↓↓↓

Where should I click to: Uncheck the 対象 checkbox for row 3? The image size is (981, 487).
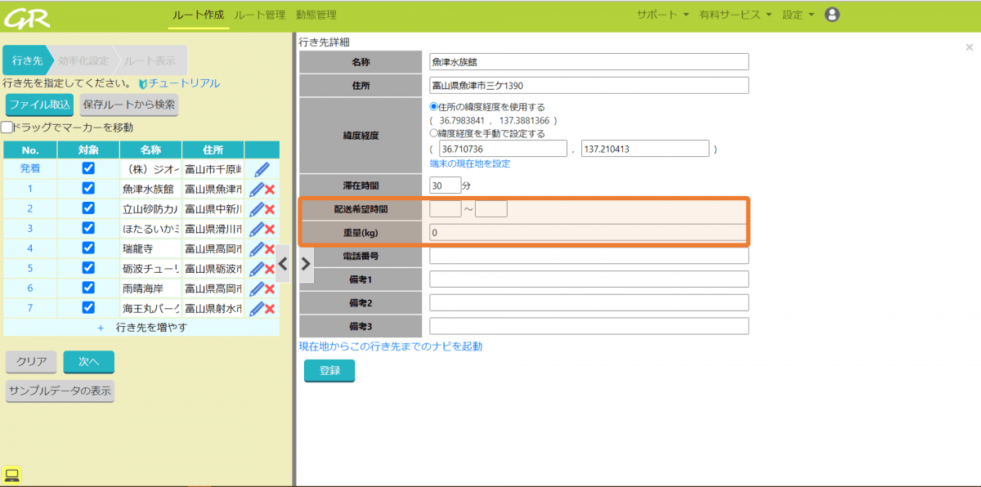(x=88, y=228)
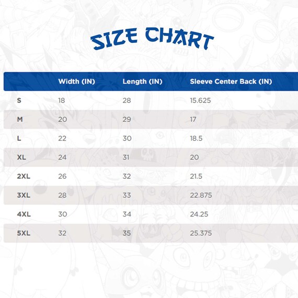
Task: Select the Width (IN) column header
Action: (76, 82)
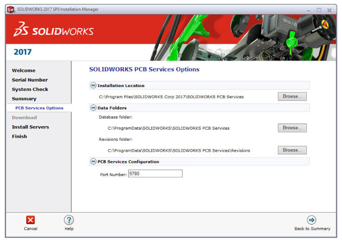Close the Installation Manager window
The width and height of the screenshot is (342, 243).
tap(329, 10)
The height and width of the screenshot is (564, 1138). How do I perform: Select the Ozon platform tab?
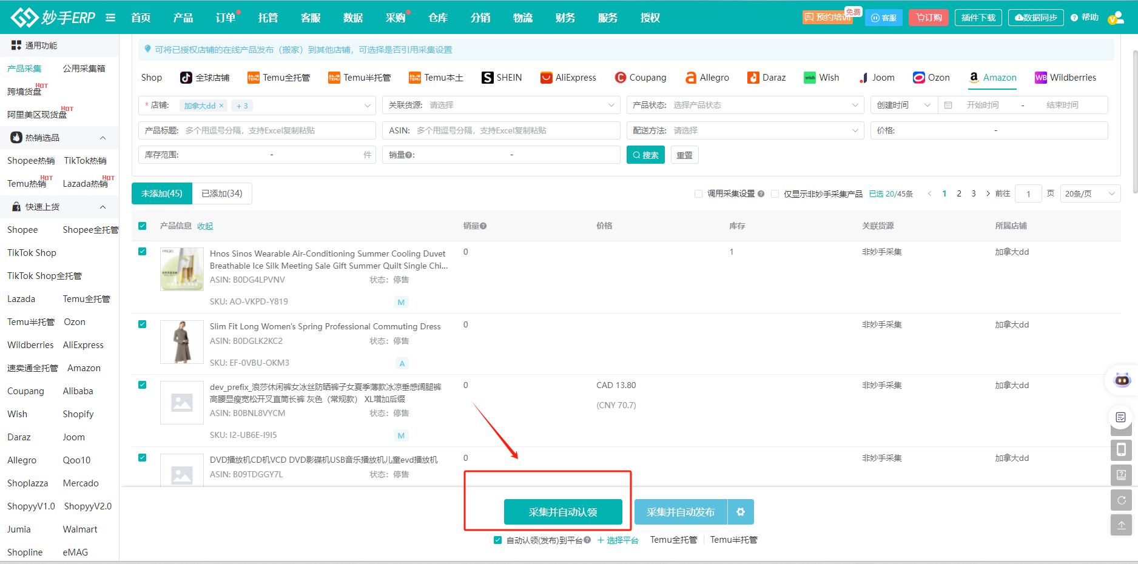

↑↑↑

## What this task involves
What is needed is an exact copy of the data, with the pictures removed.

## Response to the exercise
Where should I click to: Uncheck the 対象 checkbox for row 3? The image size is (981, 487).
(x=88, y=228)
Task: Select the Width (IN) column header
Action: (76, 82)
Close the Installation Manager window
The width and height of the screenshot is (342, 243).
tap(329, 10)
The height and width of the screenshot is (564, 1138). How do I perform: Select the Ozon platform tab?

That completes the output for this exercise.